The Caduceus

The Caduceus

This article discusses caduceus, a Greek religious symbol which literally means a ‘herald’s staff’. The symbol’s relevance cuts across two religio-cultural back grounds. These are  the Greek mythology and the Greco- Egyptian mythology. The staff was reportedly borne by heralds and other generals.


Various accounts have been forwarded to explain the origin and the use of the symbol. Some of them point to Mesopotamia as the ultimate source of the symbol. This is ostensibly supported by the fact that Sumerian god, Ningishzida, was always depicted to bear a staff. Ningishzida, literally means ‘messenger’ of ‘Mother Earth’ and was, in those Babylonian oriental setups, an underworld snake god! The staff had two snakes coiling round about the staff and dates back to as many as four millenniums before the birth of Christ.

Some accounts, on the other hand, pointed to the fact that the staff, called the Kerukeion, was in itself a depiction of a god.This is probably relevant in the context of the pre- anthropomorphic era. This is in a stark contradiction to the earlier position adopted by Lewis Richard Farnel who had opined that the two entwining snakes had apparently grown out of the ornaments common with the shepherd’s crook. The shepherd’s crook was a version of staff used by heralds in those days.

To point out a little further, it ought to be understood that originally, the caduceus was not associated with Hermes. Until the time of conflict between Hermes and his brother Apollo, mythologists with interest on classical antiquity point out that Apollo had given Hermes the caduceus as a gift during their reconciliation. In utter contrast, Greek mythology holds that the Caduceus is part and parcel with the story of Tiresias. Tradition held that Tiresias had found two snakes in an act of copulation. Tiresias killed the female snake with the staff in his hands. Miraculously, he was transformed into a woman and got involved with the male snake in copulation seven whole years later! The staff became to be feared for its powers of transformation and it later fell into the hands of a god, Hermes.

Description & Usage

The symbol is a hand held staff with two snakes entwining around it. At the top, the staff is usually surmounted by some sort of wings. The Romans often used the symbol in their iconography and as the norm was back in the days, the staff was held in the left hand of Mercury!Mercury was considered a messenger of the gods. It was speculated that the use of the staff by mercury was essential in protecting merchants, wandering shepherds and even society’s most foul members— thieves! In addition, Mercury used the staff in protecting dead people. In the ensuing antiquity, the caduceus was in fact used to represent the literal planet, Mercury.

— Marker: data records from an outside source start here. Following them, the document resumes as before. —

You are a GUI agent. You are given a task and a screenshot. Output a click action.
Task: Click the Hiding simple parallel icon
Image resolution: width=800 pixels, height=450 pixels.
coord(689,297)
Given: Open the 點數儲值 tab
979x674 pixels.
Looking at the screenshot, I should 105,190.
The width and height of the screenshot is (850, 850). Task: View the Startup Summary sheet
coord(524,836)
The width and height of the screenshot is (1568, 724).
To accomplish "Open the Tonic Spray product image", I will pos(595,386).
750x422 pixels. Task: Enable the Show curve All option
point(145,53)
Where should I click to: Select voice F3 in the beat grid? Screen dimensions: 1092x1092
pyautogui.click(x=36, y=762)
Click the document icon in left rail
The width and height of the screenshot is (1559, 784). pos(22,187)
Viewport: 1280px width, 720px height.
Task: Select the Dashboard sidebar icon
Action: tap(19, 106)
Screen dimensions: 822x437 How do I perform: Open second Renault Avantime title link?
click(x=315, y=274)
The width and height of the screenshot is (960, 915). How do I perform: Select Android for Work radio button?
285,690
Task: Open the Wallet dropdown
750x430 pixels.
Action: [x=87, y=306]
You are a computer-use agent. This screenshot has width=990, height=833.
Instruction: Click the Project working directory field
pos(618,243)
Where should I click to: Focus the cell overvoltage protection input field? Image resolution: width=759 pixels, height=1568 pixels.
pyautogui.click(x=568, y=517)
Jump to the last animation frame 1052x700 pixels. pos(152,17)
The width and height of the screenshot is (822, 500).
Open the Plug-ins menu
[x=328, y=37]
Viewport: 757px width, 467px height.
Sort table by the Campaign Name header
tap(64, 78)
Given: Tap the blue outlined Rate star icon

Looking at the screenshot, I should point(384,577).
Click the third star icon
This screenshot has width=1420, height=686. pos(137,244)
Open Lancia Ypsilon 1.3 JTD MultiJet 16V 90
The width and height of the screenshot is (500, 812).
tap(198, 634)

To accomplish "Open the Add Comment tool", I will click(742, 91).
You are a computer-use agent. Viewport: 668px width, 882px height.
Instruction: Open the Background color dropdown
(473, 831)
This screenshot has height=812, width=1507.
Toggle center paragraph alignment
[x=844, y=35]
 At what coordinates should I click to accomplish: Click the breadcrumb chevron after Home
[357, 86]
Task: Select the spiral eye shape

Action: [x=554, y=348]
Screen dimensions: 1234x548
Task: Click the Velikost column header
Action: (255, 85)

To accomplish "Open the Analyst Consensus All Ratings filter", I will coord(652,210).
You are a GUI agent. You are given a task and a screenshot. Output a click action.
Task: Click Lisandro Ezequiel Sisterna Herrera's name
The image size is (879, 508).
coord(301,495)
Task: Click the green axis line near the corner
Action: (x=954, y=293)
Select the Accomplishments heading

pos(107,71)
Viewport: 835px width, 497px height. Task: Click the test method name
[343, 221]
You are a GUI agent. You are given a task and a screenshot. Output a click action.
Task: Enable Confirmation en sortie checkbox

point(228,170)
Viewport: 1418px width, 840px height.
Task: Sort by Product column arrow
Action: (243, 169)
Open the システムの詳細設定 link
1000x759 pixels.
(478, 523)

Other accounts point to the fact that the symbol was used to represent Hermes and associated crafts, trades and or dealings of the god. This symbol was widely used in medicinal healing. It was believed that the wand would, when correctly applied, awaken those that slept and send to sleep those that were awake.

Further, other accounts point to the fact that the staff symbol was used o solemnize negotiations and other commercial dealings. Arguably, the association of the staff with both Hermes and Mercury lent so much credence to it that is application was thought to be in situations where ideals were cultivated. In trading, balanced negotiations, fairness and honesty were deemed the basic tenets and ideals of commercial undertakings.The symbol, again by virtue of association with Mercury and the attributes thereof, was used to represent the art of printing, writing and the fluency required in communication.


Various accounts exist, therefore, to explain not only the use of the caduceus but also its origins. Just as the origins of the symbol are diverse, the uses of the staff are as varied. The bottom line, however, is the idea that the staff was heavily associated with the gods. Some accounts, in fact, point out that the staff was a god! A point of convergence, perchance, between the uses of the staff is that it has remained relevant from the classical antiquity to the modern day.